Illte Sun 16-Aug-20 17:40:54

Judy54, are you sure it was Macmillan and not Marie Curie? I've known several people who praised Macmillan nursing care when it was actually the other

Macmillan nurses generally see their role as providing emotional support and directing people to other services.

I would have found it a lot more emotionally supportive if she hadn't refused to help me change the bedding saying it wasn't her role to help with that kind of thing.

Judy54 Mon 17-Aug-20 11:58:36

Yes Illte it was definitely Macmillan and not Marie Curie and as I said earlier She was very kind and caring and we could not have managed without her.

ExD Mon 17-Aug-20 15:58:21

Well, the bed has arrived but nothing else seems to be in place.
It seems to me (I live 200 miles away) that the two sons are not showing a united front to the hospital staff.
The elder son (my SIL) has been doing most of the caring and arrangement making, but younger son has arrived on the scene like a whirlwind, full of enthusiasm and 'good ideas' about putting 'packages' in place - then clearing off home and leaving it all to my SIL and daughter.
This sounds like sour grapes, but to my mind the hospital are listening to the younger son who is a forceful personality and is very good looking and cheerful. Whereas my SIL is (lets face it) no oil painting and frankly worn out and weary after 18 months of running round after his mother, including being woken up in the night by phone calls because she's had a bad dream or feels dizzy.
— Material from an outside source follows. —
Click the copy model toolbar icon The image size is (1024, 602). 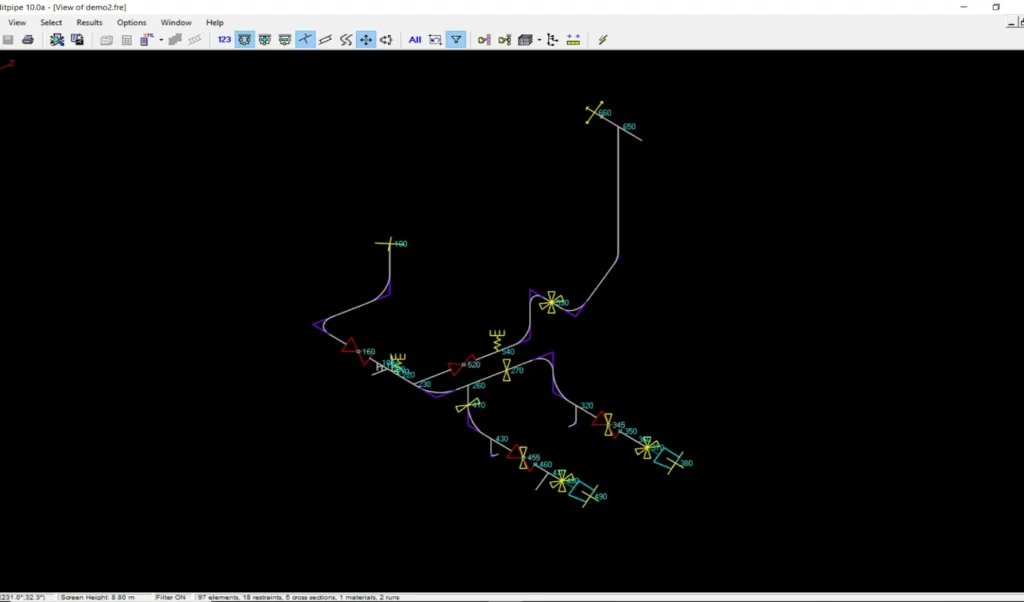[77, 40]
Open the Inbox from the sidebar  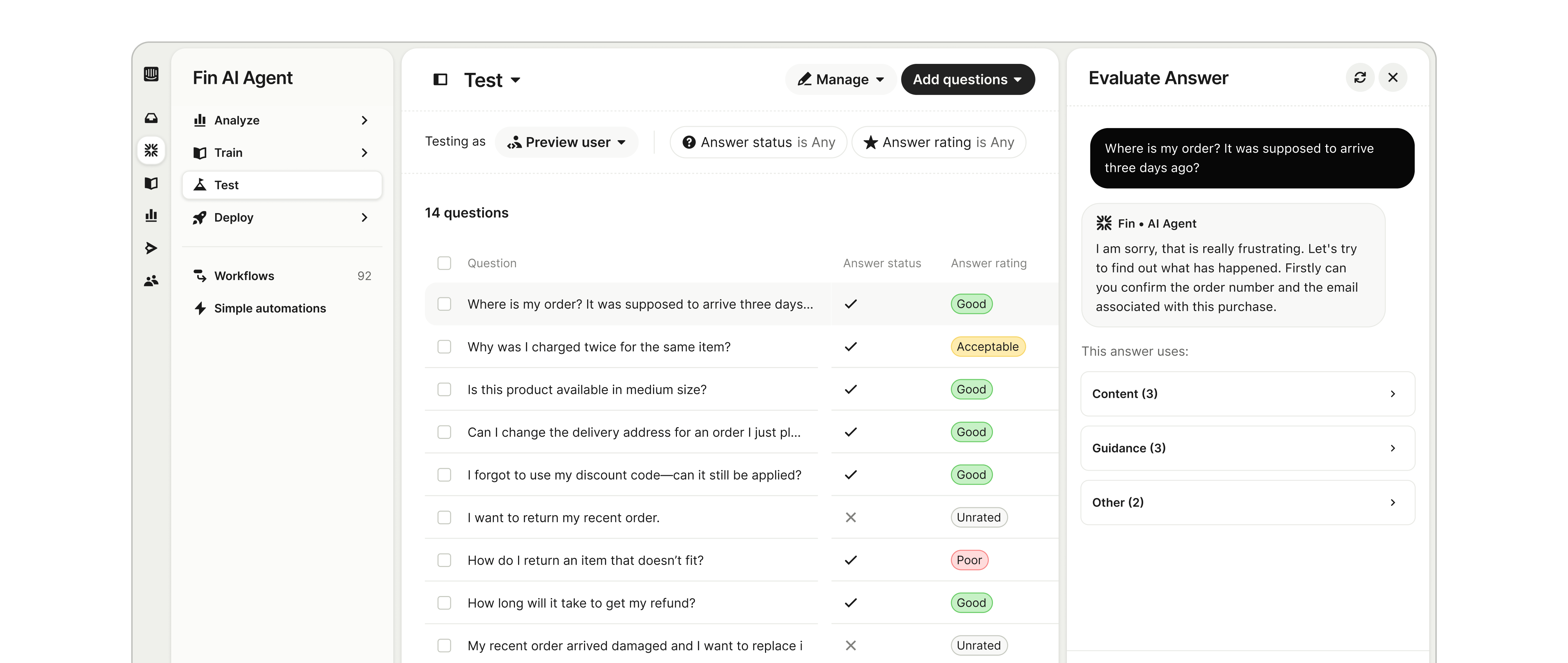151,117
She's too ill for that now, but you get the picture.
He seems to have run out of steam, and the hospital must be so pleased to have this new energetic brother making rash promises of full time round the clock care, not realising that the care he's promising is that of my daughter and SIL - not on his own behalf.
My daughter and SIL must learn to stand up to him but frankly they are tired out, and both working full time (still).
The lady lives in her own flat, not with them as their house is tiny. (and they have cats, which she hates).
And the younger brother is so full of energy and charm!

Daddima Mon 17-Aug-20 16:30:58

In answer to your question, ExD, I don’t think you can reassure them, as you don’t know what local services are like, so I’d suggest they talk to the hospital and/or social services.